Aquí es donde la visión de Rubio y el enfoque de Hegseth convergen: las alianzas no disminuyen la soberanía; la protegen. Lo que vemos no es un episodio aislado, sino un patrón histórico: las democracias, cuando actúan juntas, imponen orden; cuando actúan solas, invitan al desorden. Para la República Dominicana, esta colaboración con Estados Unidos no es un acto de dependencia, sino de responsabilidad. Es reconocer que el Caribe se ha convertido en un punto de tránsito vital para carteles con recursos superiores a los presupuestos de muchos países. Es entender que regímenes autoritarios usan el crimen organizado como instrumento de política exterior. Y es afirmar que la soberanía se defiende mejor cuando se cuenta con aliados que comparten valores y riesgos.
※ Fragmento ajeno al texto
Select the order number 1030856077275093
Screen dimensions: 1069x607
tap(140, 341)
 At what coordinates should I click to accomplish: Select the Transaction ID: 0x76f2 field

El presidente Luis Abinader lo ha entendido con claridad. Abrir espacios de cooperación técnica y operativa con Estados Unidos fortalece la capacidad dominicana de proteger sus costas, sus cielos y su prosperidad. Y Washington, bajo Rubio en el Departamento de Estado y Hegseth en Defensa, envía una señal inequívoca: la seguridad del Caribe vuelve a ser un interés vital estadounidense. En un momento en el que el autoritarismo, el narcotráfico y la migración forzada amenazan la estabilidad regional, la República Dominicana y Estados Unidos están sentando un precedente distinto: el de dos democracias que se niegan a retroceder.
Esa es la visión que impulsa a Rubio, que ejecuta Hegseth y que, hoy, comparte la República Dominicana: la convicción moral de que la libertad, para sobrevivir, debe ser defendida juntos.